26 En op de plaats waar hun gezegd was: Mijn volk zijt gij niet, Daar zullen ze worden genoemd: Kinderen van den levenden God."
And it shall come to pass, that, in the place where it was said to them: You are not my people, there shall they be called the sons of the living God.
27 En over Israël roept Isaias het uit: "Al was het getal van Israëls zonen Als het zand van de zee, het overschot zal worden gered;
But Isaiah cries concerning Israel: Though the number of the sons of Israel be as the sand of the sea, a remnant shall be saved:
28 Want de Heer zal zijn woord op aarde gestand doen, Volkomen en snel."
for his word he fulfills, and he decrees in righteousness; for his word that is decreed, will the Lord execute upon the land.
29 Zo heeft Isaias ook voorspeld: "Zo de Heer der legerscharen Ons geen kroost had nagelaten, Dan zouden we als Sódoma zijn geworden, En aan Gomorra gelijk."
And as Isaiah said before: Unless the Lord of hosts had left us a posterity, we should have been like Sodom, and been made like Gomorrah.
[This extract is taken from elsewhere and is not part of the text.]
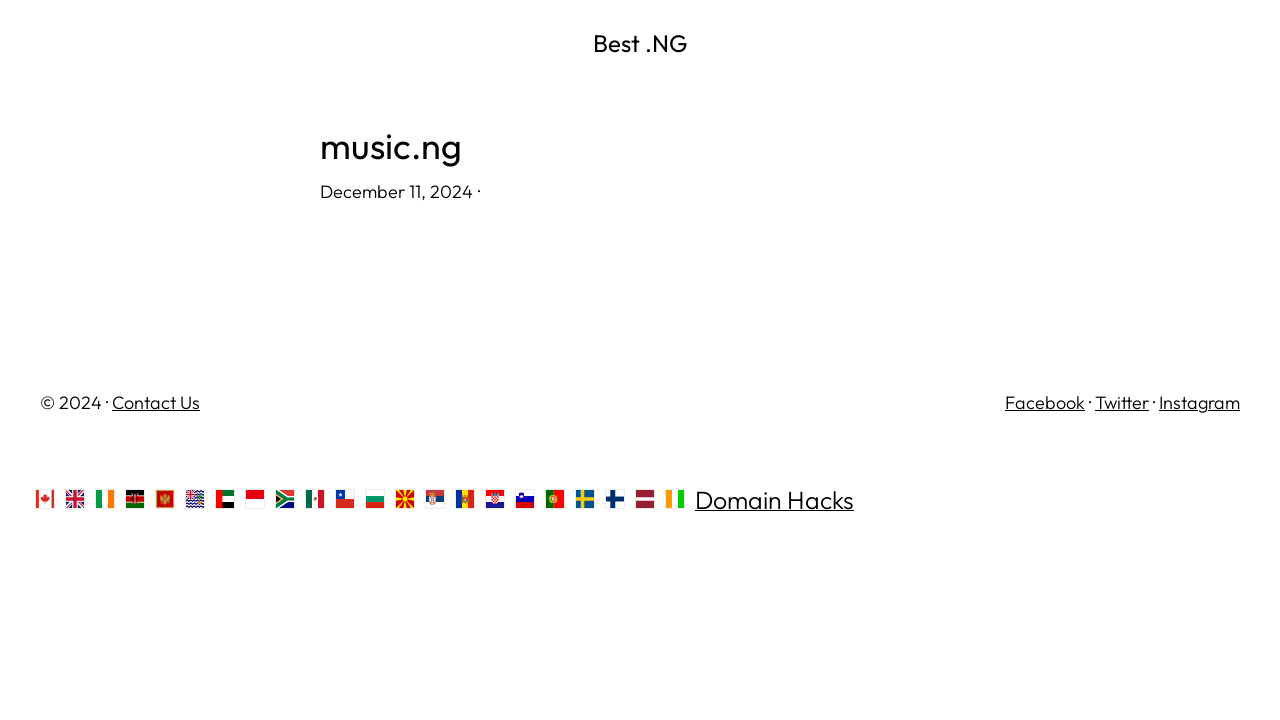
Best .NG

30 Wat zullen we daaruit besluiten? Dit! De heidenen, die niet naar de gerechtigheid hebben gestreefd, hebben de gerechtigheid verkregen, maar dan een gerechtigheid uit het geloof;
What, then, shall we say? That the Gentiles, who did not seek after justification, have obtained justification, even the justification which is by faith:
31 maar Israël heeft gestreefd naar een wèt der gerechtigheid, doch heeft die wet niet bereikt.
but Israel, who sought after a law of justification, has not attained to a law of justification.
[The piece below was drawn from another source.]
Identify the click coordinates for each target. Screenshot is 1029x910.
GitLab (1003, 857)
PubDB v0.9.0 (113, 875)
32 Waarom? Omdat het niet uit geloof geschiedde, maar uit kracht van de werken. Ze stieten zich aan de steen des aanstoots,
And why? Because they sought it not by faith, but as if by works of law: for they stumbled against that stone of stumbling,
33 zoals er geschreven staat: "Zie Ik stel in Sion een steen des aanstoots, En een rotsblok van ergernis; En wie in Hem gelooft, Zal niet worden beschaamd."
as it is written: Behold, I lay in Zion a stone of stumbling, and a rock of offense: and whoever believes on him, shall not be ashamed.